A maximum-entropy approach to the adiabatic freezing of a supercooled liquid

TL;DR

This paper uses a maximum-entropy approach combined with van der Waals theory to analyze the adiabatic freezing of supercooled liquids, focusing on the effects of constraints and foreign gases on solidification.

Contribution

It introduces a novel application of maximum-entropy methods to quantify solidification in supercooled liquids under various constraints and conditions.

Findings

Solidification often initiates near the container wall under certain conditions.

The presence of foreign gas influences the fraction of liquid that solidifies.
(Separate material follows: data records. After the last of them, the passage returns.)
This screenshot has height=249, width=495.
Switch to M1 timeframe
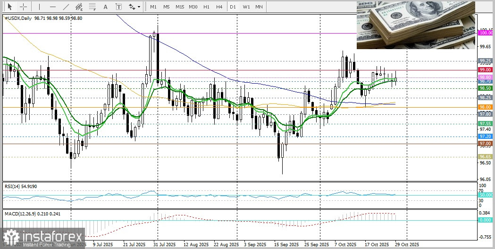(x=153, y=7)
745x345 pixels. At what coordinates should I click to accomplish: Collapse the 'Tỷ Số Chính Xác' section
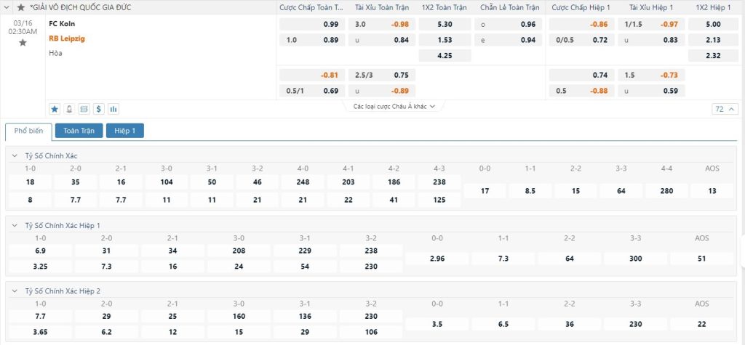(x=15, y=156)
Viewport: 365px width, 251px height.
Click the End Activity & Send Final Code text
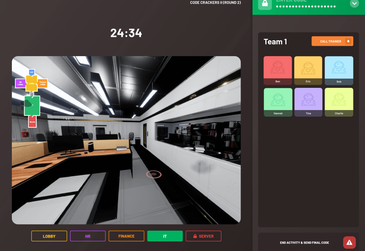click(x=304, y=243)
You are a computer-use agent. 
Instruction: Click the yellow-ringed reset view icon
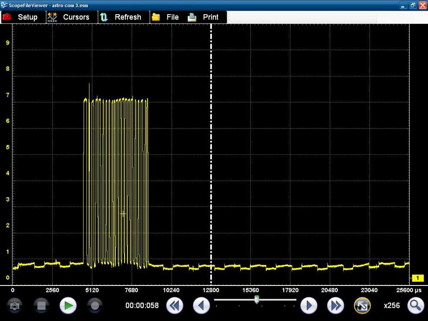coord(362,306)
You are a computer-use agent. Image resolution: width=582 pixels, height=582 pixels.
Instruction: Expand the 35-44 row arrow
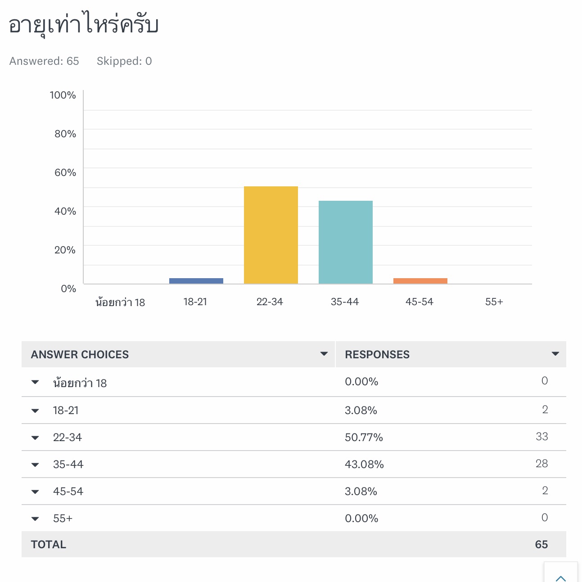click(x=35, y=465)
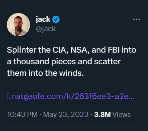Click the blue verified checkmark badge
The width and height of the screenshot is (148, 131).
pyautogui.click(x=56, y=19)
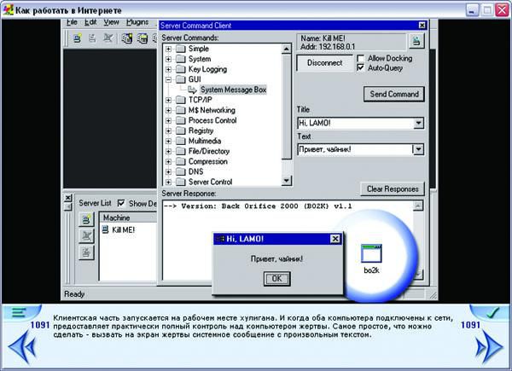
Task: Go to next page with right arrow
Action: click(489, 347)

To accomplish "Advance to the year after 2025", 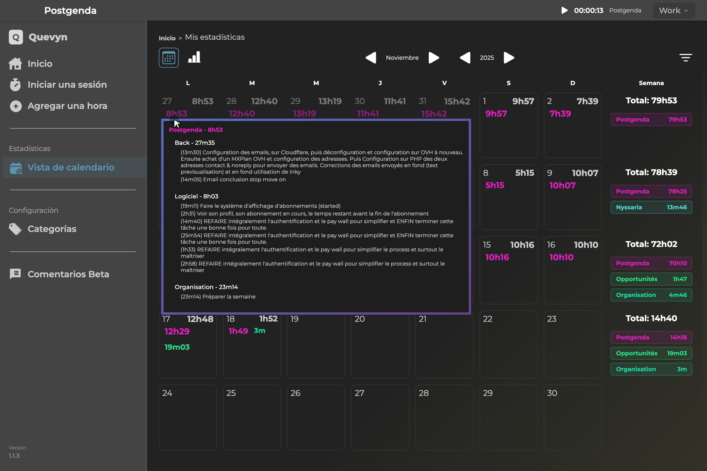I will tap(509, 58).
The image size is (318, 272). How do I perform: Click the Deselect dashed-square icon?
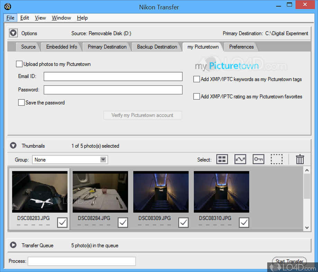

Energy costs of droplet formation depend on thermal and mechanical insulation.

Abstract

I employ the van der Waals theory of Baus and coworkers to analyze the fast, adiabatic decay of a supercooled liquid in a closed vessel with which the solidification process usually starts. By imposing a further constraint on either the system volume or pressure, I use the maximum-entropy method to quantify the fraction of liquid that is transformed into solid as a function of undercooling and of the amount of a foreign gas that could possibly be also present in the test tube. Upon looking at the implications of thermal and mechanical insulation for the energy cost of forming a solid droplet within the liquid, I identify one situation where the onset of solidification inevitably occurs near the wall in contact with the bath.